*Exercise passage*.
=== Begin Enclosure ===

Intermodal Briefs: Port of Los Angeles, SC ports

Written by Carolina Worrell, Senior Editor
Aerial view of the San Pedro Bay Port Complex in California. (Photograph Courtesy of Port of Los Angeles)

Aerial view of the San Pedro Bay Port Complex in California. (Photograph Courtesy of Port of Los Angeles)

The Port of Los Angeles finishes 2023 with five months of year-over-year growth. Also, South Carolina Ports (SC Ports) gives the Midlands region a big economic boost, according to a recent report.

Port of Los Angeles

The Port of Los Angeles on Jan. 16 reported that it has closed out 2023 on a strong note, processing 747,335 Twenty-Foot Equivalent Units (TEUs), a 2.5% increase over last year, marking the fifth consecutive month of year-over-year gains for the Port.

The Port finished 2023 handling 8,634,497 TEUs, about 13% less than the prior year. Trade declined in most categories at ports worldwide, yet the Port of Los Angeles says it “retained its position as the nation’s busiest container port for the 24th consecutive year.”

“In 2024, our sights are set on community investment, sustainability progress and capturing additional market share,” said Port of Los Angeles Executive Director Gene Seroka. “To drive cargo, we’re investing in a 10-year, $2 billion capital improvement program. We’ll also focus on secure technology enhancements to improve efficiency and reduce our carbon footprint. All that leads to additional jobs and the Port’s ability to re-invest more dollars back into our communities.”

December 2023 loaded imports landed at 369,477 TEUs, an increase of 5% compared to the previous year. Loaded exports came in at 121,575 TEUs, an increase of 26% compared to 2022. Empty containers totaled 256,283 TEUs, an 8.5% decrease compared to last year.

Last week, Seroka outlined the Port’s priorities for this year. Watch the 9th Annual State of the Port address here.

Current and historical cargo data, including fiscal year-end totals, are available here.

=== End Enclosure ===

*Apply what you read*.
• A. Answer these from the port brief, one answer per line:
(i) How many TEUs did the Port of Los Angeles handle over all of 2023?
(ii) How long and how large is the capital improvement program Gene Seroka mentions?
(iii) By what percentage did December 2023 loaded exports rise compared to 2022?
• B. Reproduce the stretch of the port brief from "Last week, Seroka" through "totals, are available here.".

*Dataset extract*.
=== Begin Enclosure ===

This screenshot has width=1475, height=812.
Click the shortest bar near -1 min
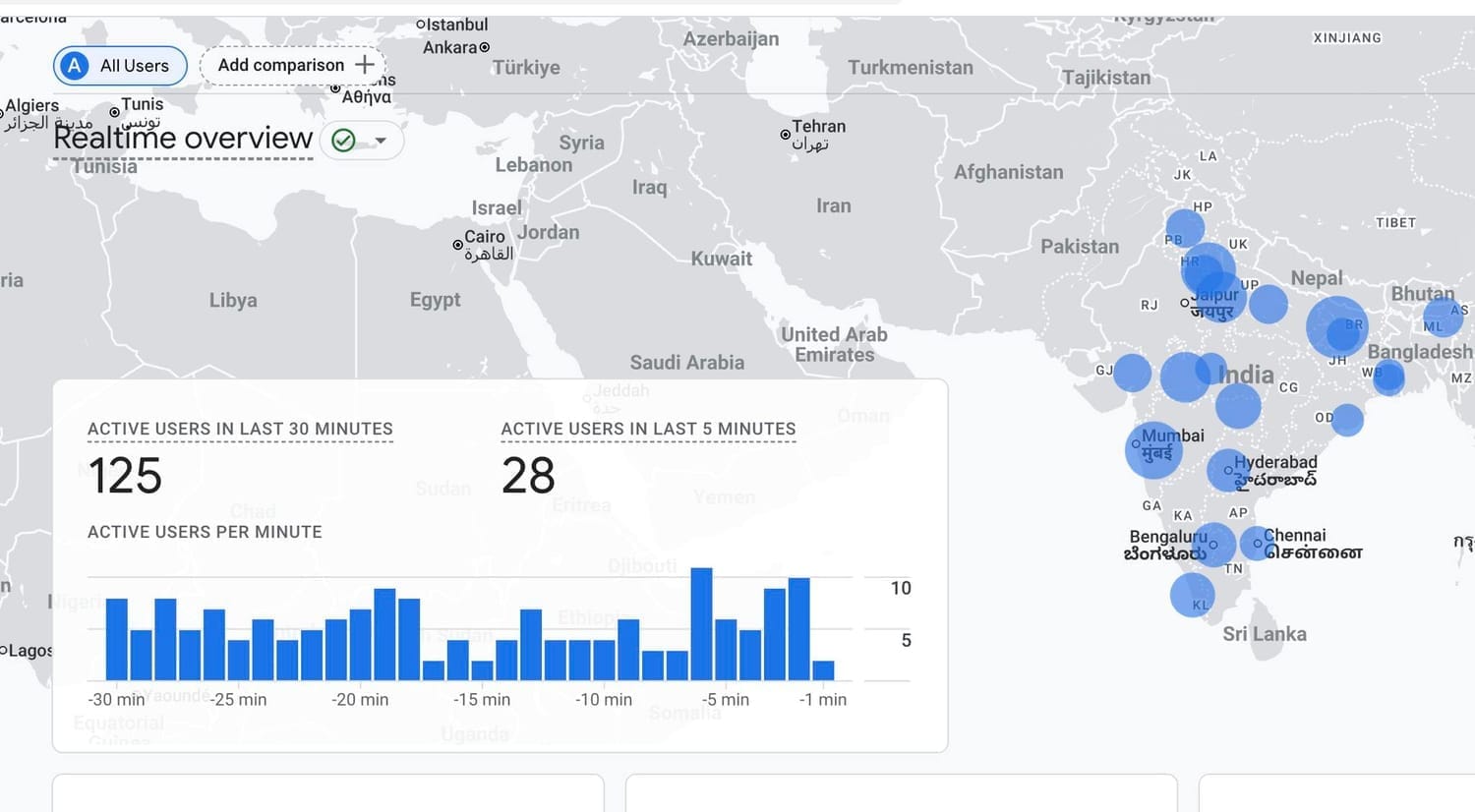pos(824,670)

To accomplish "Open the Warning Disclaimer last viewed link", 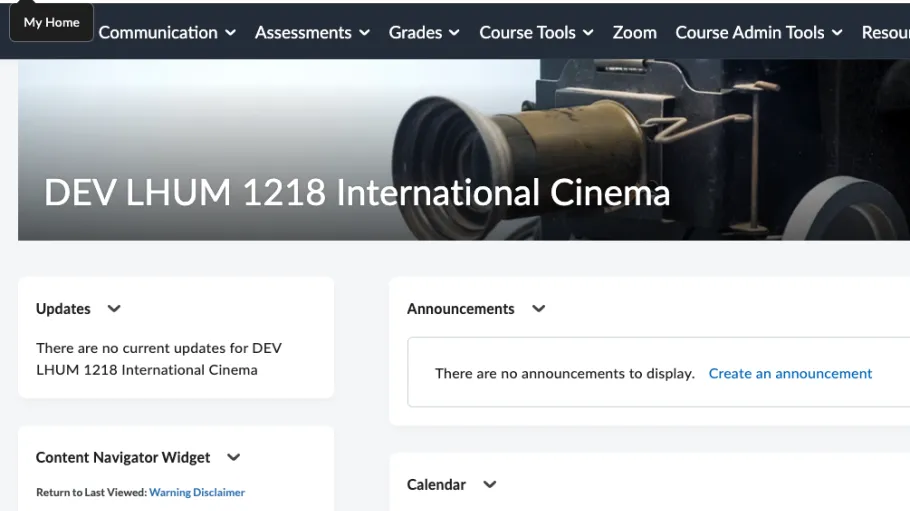I will coord(197,492).
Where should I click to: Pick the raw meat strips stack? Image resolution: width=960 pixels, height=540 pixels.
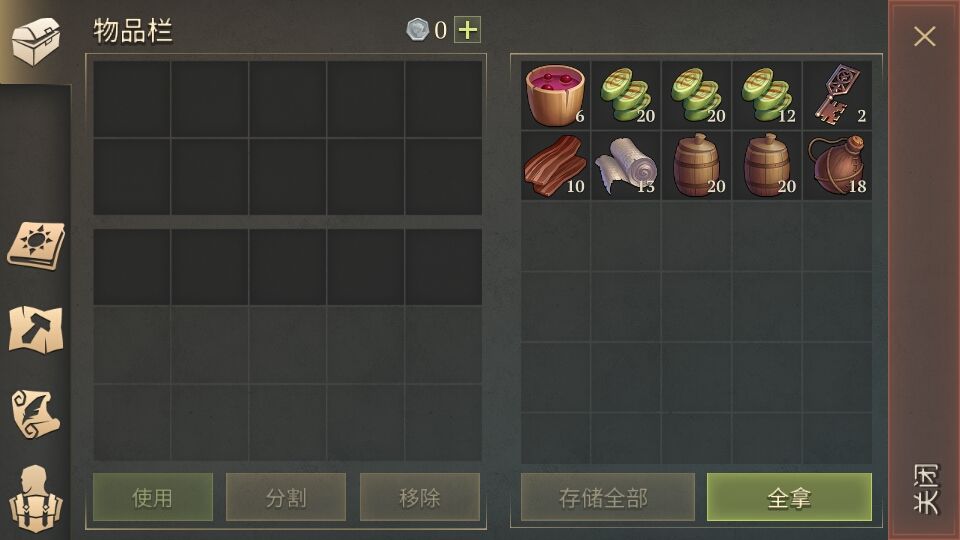click(555, 165)
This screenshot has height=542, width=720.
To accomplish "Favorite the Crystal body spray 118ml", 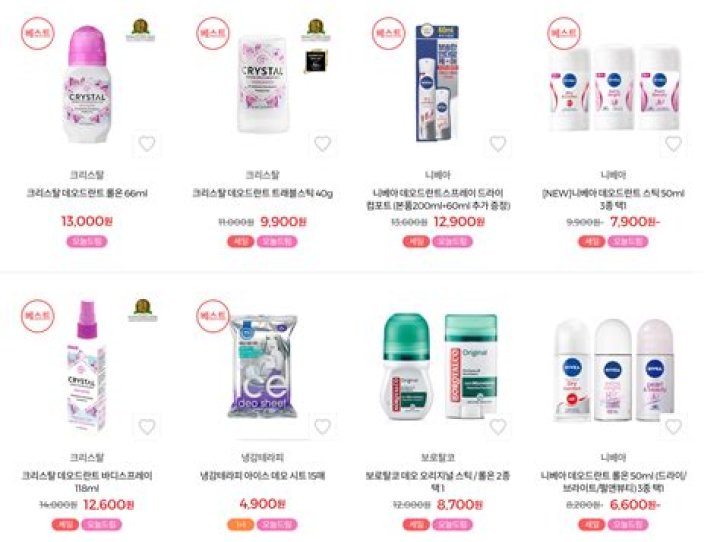I will pos(147,427).
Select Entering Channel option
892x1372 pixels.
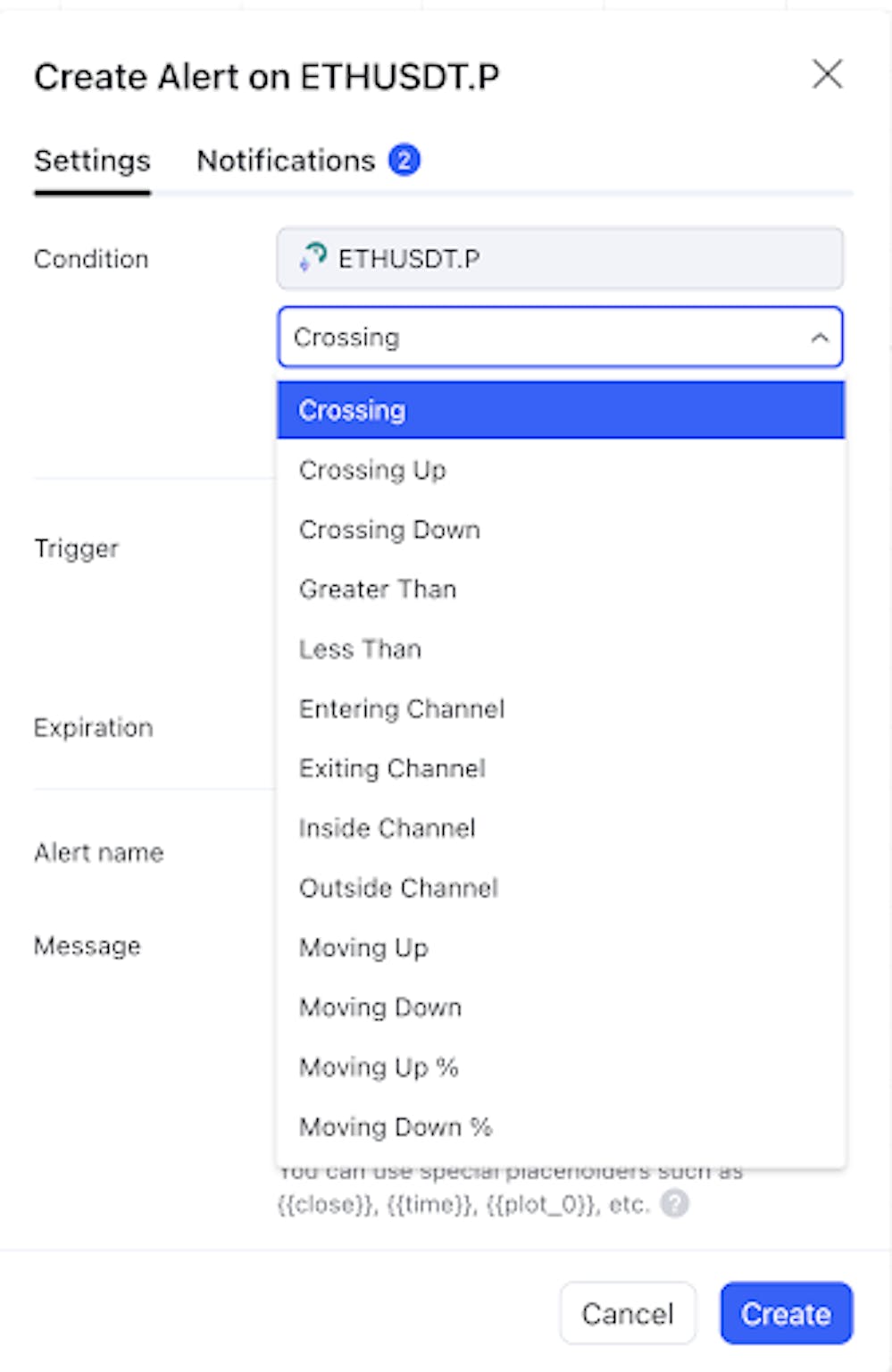click(402, 708)
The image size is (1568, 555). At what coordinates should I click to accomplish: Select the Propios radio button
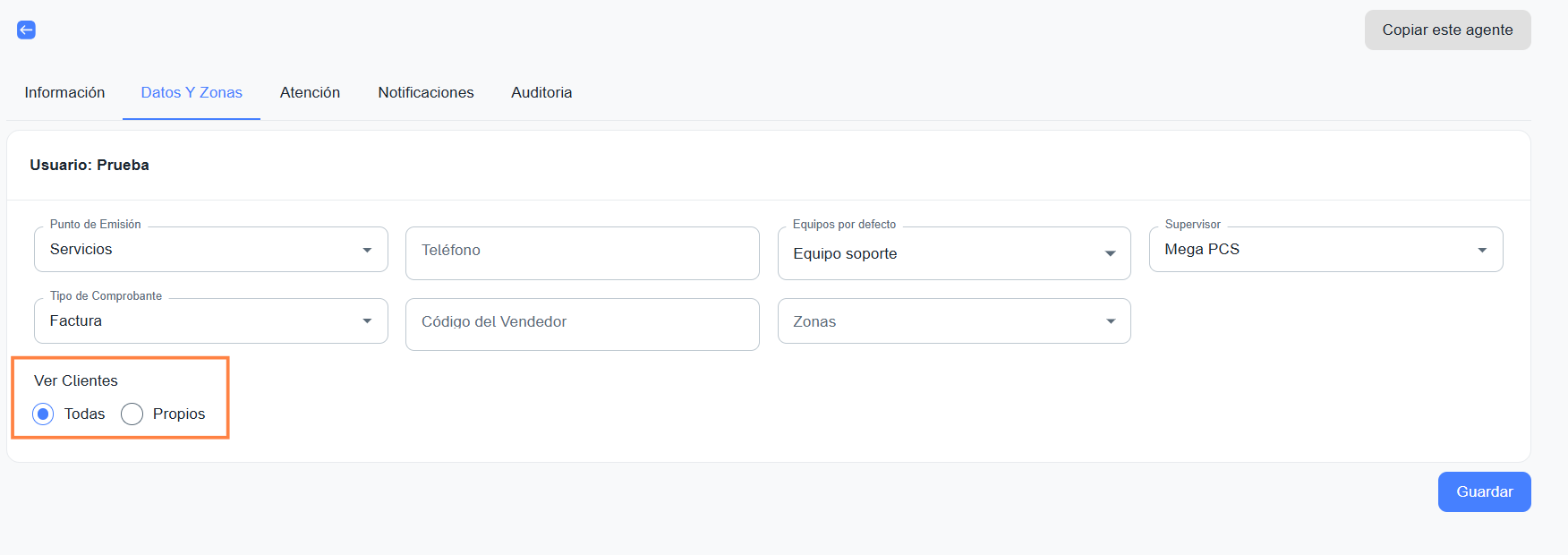tap(132, 414)
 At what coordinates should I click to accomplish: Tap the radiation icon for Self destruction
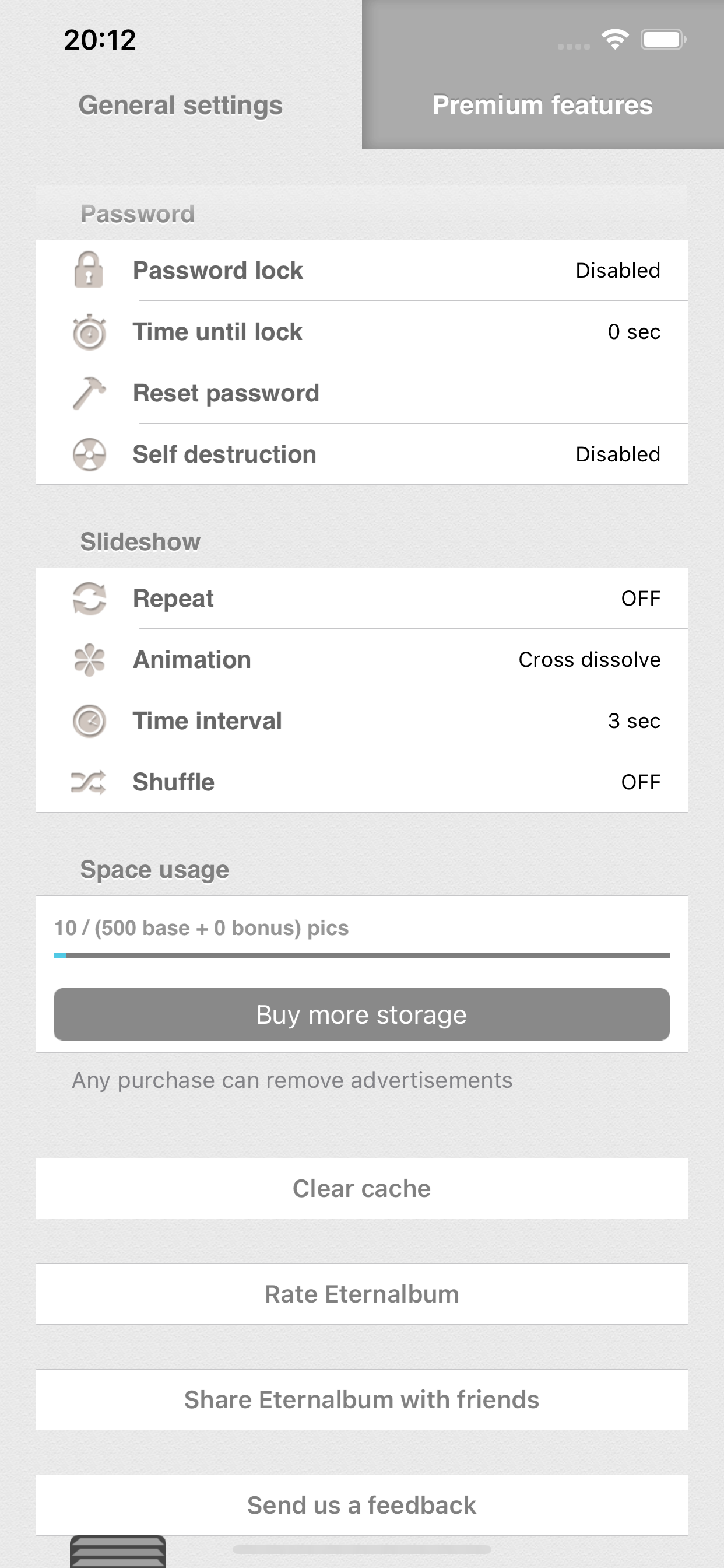point(89,454)
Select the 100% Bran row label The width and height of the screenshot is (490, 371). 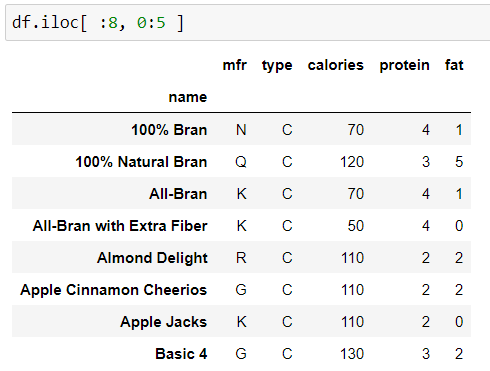click(169, 130)
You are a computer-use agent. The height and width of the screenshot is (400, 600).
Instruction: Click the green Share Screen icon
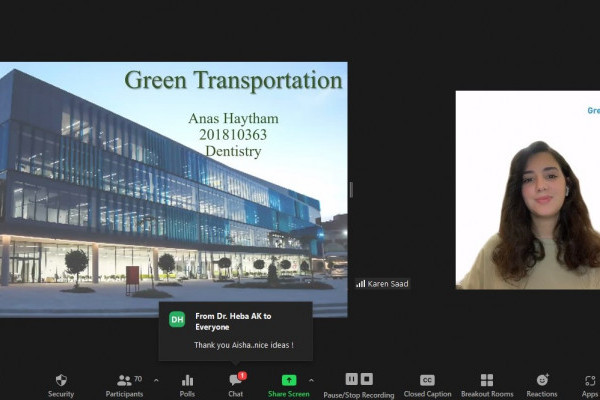(289, 380)

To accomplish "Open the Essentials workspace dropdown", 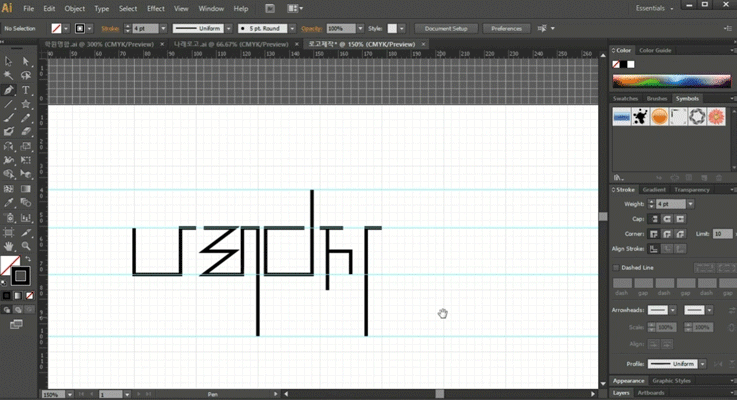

=== End Enclosure ===

*Answers provided*.
• A.
(i) 8,634,497 TEUs
(ii) 10 years and $2 billion
(iii) 26%

• B.
Last week, Seroka outlined the Port’s priorities for this year. Watch the 9th Annual State of the Port address here.

Current and historical cargo data, including fiscal year-end totals, are available here.